Task goal: Change "Settings gear icon" to "Preferences gear icon" in the data between the line holding "Viewport: 1149px width, 608px" and the line holding "will tap(10, 10).", inclusive, and give those lines again with everything else unchanged.
### Data supplied ###
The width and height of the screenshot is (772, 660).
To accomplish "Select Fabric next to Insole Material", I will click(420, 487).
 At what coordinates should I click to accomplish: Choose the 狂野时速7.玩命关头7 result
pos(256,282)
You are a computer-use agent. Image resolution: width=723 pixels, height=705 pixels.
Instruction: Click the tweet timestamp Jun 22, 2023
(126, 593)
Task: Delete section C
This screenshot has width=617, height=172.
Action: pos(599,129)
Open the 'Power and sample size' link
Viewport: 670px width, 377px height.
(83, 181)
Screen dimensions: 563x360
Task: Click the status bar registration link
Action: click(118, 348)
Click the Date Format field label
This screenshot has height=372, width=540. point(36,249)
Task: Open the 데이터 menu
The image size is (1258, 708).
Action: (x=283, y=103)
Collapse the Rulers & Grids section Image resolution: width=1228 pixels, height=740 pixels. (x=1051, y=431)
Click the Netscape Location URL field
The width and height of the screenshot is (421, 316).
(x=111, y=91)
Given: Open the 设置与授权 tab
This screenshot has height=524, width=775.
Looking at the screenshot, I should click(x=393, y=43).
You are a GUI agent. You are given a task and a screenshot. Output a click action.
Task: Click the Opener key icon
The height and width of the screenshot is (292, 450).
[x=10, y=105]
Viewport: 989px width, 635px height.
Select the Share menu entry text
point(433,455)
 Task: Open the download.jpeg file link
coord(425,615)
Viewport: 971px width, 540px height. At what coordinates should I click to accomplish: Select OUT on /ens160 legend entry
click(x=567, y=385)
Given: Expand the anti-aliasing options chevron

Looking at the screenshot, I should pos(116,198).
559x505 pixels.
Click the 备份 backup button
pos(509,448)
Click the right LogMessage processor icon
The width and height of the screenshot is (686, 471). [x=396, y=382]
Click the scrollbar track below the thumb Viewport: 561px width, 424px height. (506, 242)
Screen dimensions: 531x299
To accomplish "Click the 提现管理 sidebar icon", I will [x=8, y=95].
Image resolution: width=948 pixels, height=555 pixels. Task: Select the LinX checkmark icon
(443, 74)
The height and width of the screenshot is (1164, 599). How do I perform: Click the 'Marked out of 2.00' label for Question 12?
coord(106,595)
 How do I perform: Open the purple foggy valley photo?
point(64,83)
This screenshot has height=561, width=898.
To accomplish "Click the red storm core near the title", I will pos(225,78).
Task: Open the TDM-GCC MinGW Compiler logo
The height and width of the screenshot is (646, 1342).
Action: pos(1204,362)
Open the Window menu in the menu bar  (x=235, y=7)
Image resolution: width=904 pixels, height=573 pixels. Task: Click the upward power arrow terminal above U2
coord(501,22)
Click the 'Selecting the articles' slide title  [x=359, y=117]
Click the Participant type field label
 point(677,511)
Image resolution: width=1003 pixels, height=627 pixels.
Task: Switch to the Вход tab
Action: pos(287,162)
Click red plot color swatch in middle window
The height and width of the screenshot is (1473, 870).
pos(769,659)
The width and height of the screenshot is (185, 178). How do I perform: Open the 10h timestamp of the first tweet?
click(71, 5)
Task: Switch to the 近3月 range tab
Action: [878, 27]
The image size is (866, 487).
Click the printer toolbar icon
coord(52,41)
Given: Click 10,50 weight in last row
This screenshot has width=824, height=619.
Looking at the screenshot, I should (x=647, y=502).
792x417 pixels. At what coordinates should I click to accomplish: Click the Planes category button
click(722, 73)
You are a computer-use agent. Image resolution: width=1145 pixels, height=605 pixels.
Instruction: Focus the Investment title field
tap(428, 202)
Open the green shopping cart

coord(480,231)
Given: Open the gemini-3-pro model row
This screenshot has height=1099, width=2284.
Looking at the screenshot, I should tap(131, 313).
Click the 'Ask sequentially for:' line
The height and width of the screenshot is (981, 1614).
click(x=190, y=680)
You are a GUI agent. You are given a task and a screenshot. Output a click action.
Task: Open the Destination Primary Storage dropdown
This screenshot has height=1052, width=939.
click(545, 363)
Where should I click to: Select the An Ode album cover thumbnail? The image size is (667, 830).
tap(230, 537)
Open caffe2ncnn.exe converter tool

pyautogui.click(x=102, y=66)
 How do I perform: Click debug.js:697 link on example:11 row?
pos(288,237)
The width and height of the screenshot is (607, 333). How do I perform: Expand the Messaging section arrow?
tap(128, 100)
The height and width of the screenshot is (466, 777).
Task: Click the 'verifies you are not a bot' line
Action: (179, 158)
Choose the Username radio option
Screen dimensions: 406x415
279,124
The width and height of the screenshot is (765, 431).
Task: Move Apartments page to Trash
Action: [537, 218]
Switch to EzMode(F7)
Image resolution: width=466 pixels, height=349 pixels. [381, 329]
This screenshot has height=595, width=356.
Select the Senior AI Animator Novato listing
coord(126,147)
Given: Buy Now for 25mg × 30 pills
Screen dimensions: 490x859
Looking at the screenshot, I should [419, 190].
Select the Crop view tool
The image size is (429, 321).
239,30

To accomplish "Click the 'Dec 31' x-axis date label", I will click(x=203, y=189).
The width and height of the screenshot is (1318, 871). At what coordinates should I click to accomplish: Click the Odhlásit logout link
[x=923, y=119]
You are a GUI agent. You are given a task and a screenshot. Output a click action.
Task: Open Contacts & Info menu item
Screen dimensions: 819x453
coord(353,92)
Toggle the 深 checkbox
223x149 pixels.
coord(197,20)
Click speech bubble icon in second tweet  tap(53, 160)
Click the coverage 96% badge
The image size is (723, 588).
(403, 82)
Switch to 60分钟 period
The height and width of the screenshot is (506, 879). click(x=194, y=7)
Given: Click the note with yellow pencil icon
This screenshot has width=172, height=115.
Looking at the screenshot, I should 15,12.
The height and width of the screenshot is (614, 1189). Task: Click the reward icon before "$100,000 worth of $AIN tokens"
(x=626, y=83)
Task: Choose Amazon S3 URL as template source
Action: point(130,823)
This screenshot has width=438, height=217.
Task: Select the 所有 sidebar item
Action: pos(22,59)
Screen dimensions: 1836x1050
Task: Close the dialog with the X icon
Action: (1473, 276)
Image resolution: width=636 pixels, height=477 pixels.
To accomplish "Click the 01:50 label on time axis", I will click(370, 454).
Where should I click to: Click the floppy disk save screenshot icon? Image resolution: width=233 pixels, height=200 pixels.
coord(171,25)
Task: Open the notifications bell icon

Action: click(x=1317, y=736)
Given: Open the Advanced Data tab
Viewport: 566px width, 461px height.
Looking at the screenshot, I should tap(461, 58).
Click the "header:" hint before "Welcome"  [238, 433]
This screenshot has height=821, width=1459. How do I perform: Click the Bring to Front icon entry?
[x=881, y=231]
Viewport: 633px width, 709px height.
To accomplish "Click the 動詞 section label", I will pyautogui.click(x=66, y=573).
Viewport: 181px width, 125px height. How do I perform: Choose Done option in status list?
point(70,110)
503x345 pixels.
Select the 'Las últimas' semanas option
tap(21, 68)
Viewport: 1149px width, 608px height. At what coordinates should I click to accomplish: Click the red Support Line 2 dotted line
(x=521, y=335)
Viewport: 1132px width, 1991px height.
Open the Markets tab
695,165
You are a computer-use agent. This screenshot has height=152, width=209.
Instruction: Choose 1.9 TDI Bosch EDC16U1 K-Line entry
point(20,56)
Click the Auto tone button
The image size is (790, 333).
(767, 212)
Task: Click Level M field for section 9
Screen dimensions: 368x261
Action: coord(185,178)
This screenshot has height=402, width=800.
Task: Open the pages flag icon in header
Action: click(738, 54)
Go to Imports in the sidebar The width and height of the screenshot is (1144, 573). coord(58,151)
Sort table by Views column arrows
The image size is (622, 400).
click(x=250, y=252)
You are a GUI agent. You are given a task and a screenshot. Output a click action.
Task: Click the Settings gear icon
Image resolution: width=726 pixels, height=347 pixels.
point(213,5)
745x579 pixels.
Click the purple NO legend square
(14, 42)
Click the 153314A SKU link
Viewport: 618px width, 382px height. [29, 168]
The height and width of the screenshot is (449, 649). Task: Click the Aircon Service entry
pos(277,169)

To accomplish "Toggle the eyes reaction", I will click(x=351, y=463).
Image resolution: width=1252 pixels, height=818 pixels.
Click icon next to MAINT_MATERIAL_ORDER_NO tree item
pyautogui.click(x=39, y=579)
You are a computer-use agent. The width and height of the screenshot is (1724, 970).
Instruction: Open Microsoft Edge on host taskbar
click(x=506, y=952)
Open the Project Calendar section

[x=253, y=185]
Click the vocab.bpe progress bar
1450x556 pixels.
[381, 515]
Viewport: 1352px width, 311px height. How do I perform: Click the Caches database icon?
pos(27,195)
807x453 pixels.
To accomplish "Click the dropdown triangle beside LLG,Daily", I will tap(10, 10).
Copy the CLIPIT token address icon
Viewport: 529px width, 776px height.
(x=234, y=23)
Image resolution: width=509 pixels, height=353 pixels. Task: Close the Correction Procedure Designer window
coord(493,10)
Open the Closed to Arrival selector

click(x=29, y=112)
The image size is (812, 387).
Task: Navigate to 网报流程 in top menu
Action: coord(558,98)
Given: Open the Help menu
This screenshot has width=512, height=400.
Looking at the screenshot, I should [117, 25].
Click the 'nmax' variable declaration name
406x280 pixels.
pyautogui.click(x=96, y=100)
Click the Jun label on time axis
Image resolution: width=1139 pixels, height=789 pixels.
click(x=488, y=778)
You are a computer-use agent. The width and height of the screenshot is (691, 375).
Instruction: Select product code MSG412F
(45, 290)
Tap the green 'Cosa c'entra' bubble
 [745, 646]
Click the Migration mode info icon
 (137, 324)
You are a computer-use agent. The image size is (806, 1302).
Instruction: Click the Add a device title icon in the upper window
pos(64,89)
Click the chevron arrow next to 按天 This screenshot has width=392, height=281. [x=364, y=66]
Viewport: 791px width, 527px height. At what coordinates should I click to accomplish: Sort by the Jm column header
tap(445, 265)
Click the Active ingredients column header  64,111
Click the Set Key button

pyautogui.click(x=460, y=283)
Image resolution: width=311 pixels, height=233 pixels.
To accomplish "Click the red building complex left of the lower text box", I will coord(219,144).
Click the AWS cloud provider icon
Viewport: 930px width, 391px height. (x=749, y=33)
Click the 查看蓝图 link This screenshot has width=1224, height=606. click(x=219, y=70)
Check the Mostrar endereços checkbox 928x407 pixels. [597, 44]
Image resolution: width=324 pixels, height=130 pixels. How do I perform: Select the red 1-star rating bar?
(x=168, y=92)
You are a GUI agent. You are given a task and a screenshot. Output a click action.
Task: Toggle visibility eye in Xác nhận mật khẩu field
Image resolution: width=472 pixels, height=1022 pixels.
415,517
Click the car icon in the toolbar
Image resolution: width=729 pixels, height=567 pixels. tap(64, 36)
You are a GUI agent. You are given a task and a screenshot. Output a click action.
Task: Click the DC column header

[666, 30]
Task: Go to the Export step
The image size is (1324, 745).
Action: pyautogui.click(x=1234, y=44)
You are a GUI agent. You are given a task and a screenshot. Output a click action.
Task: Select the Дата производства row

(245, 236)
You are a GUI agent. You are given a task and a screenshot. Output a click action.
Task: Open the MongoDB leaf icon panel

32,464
###
The output:
Viewport: 1149px width, 608px height. At what coordinates should I click to accomplish: Click the red Support Line 2 dotted line
(x=521, y=335)
Viewport: 1132px width, 1991px height.
Open the Markets tab
695,165
You are a computer-use agent. This screenshot has height=152, width=209.
Instruction: Choose 1.9 TDI Bosch EDC16U1 K-Line entry
point(20,56)
Click the Auto tone button
The image size is (790, 333).
(767, 212)
Task: Click Level M field for section 9
Screen dimensions: 368x261
Action: coord(185,178)
This screenshot has height=402, width=800.
Task: Open the pages flag icon in header
Action: click(738, 54)
Go to Imports in the sidebar The width and height of the screenshot is (1144, 573). coord(58,151)
Sort table by Views column arrows
The image size is (622, 400).
click(x=250, y=252)
You are a GUI agent. You are given a task and a screenshot. Output a click action.
Task: Click the Preferences gear icon
Image resolution: width=726 pixels, height=347 pixels.
point(213,5)
745x579 pixels.
Click the purple NO legend square
(14, 42)
Click the 153314A SKU link
Viewport: 618px width, 382px height. [29, 168]
The height and width of the screenshot is (449, 649). Task: Click the Aircon Service entry
pos(277,169)

To accomplish "Toggle the eyes reaction", I will click(x=351, y=463).
Image resolution: width=1252 pixels, height=818 pixels.
Click icon next to MAINT_MATERIAL_ORDER_NO tree item
pyautogui.click(x=39, y=579)
You are a computer-use agent. The width and height of the screenshot is (1724, 970).
Instruction: Open Microsoft Edge on host taskbar
click(x=506, y=952)
Open the Project Calendar section

[x=253, y=185]
Click the vocab.bpe progress bar
1450x556 pixels.
[381, 515]
Viewport: 1352px width, 311px height. How do I perform: Click the Caches database icon?
pos(27,195)
807x453 pixels.
To accomplish "Click the dropdown triangle beside LLG,Daily", I will tap(10, 10).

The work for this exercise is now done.